_Activities:_
1 > According to the Acropolis Museum article, which architect designed the New Acropolis Museum?
2 > Please copy the Acropolis Museum article word for word, starting at "By Artnose Cultural" and ending at "Parthenon 'Elgin' Marbles.".

_Excerpted text:_
Segment Open
CONTENTS

art market

art history

contemporary art

cultural heritage

antiques & fairs

art crime

artnose press

miscellaneous

 

Rioting Greeks Set Fire To New Acropolis Museum

By Artnose Cultural Heritage correspondent
Phidias Fog

Athens, 9 Dec 2008

The New Acropolis Museum in Athens, designed by award-winning architect Socrates Carbunclifidis, has been set on fire by Greek university students determined to sabotage their government’s attempts to secure the return of the famed Parthenon 'Elgin' Marbles.


                hot issue

For the last ten days, students from all over Greece have laid siege to the building in an attempt to persuade Britain to keep the ancient treasures incarcerated in the gloomy sepulchre in Bloomsbury known as the Duveen Galleries.

Last night, the new museum building, described by leading British architectural critic Charles Windsor as “a postmodern sanitary-towel dispenser”, stood in flames. The scenes echoed one of the darkest moments in Athenian history when the building’s ancient forebear was stormed by Venetian soldiers who set fire to a munitions cache stored inside the building by the occupying Turks.

“This is a terrible moment for Athens,” said Greek Culture Minister Mrs Fredi Mercouri as she stood on the ramp leading up to the new building, weeping into a copy of The Mart Newspaper as rioting students hurled home-made incendiary devices in the direction of the museum. The charred silhouette of the Kritios Boy, a masterpiece of transitional archaic Greek sculpture, could be seen burning in the distance as the marauding crowd advanced towards the surviving metopes from the Parthenon.
Segment Closed
Dataset excerpts
Segment Open
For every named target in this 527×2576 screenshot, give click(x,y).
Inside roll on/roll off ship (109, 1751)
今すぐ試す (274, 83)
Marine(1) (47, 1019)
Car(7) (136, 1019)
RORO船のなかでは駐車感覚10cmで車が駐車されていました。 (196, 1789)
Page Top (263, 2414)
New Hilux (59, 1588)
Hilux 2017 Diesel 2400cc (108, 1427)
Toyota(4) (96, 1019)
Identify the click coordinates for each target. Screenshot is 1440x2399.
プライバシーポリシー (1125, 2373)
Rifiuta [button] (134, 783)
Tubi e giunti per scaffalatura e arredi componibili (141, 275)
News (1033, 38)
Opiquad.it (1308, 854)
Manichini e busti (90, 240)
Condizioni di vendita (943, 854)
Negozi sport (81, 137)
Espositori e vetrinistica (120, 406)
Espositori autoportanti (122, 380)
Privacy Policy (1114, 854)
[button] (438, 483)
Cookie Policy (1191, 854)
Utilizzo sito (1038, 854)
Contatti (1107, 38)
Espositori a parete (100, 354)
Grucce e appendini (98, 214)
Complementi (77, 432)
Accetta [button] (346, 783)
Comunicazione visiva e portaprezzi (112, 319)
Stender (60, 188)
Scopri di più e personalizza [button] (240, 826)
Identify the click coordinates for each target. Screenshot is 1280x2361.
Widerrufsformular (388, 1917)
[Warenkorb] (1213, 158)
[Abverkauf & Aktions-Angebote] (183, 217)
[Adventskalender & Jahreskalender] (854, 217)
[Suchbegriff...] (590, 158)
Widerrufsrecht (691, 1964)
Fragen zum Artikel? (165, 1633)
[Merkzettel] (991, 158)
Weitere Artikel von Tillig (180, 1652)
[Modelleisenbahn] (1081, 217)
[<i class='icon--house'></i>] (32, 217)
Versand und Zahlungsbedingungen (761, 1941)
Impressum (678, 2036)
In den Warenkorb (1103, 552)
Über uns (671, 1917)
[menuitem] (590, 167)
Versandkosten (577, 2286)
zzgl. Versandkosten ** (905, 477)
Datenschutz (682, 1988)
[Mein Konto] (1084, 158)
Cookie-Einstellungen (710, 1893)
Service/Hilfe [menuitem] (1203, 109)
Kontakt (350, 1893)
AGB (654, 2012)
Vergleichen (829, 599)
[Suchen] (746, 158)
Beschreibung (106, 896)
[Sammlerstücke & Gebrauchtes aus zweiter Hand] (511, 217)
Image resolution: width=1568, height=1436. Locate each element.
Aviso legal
Segment Closed
_Exercise answers:_
1 > Socrates Carbunclifidis

2 >
By Artnose Cultural Heritage correspondent
Phidias Fog

Athens, 9 Dec 2008

The New Acropolis Museum in Athens, designed by award-winning architect Socrates Carbunclifidis, has been set on fire by Greek university students determined to sabotage their government’s attempts to secure the return of the famed Parthenon 'Elgin' Marbles.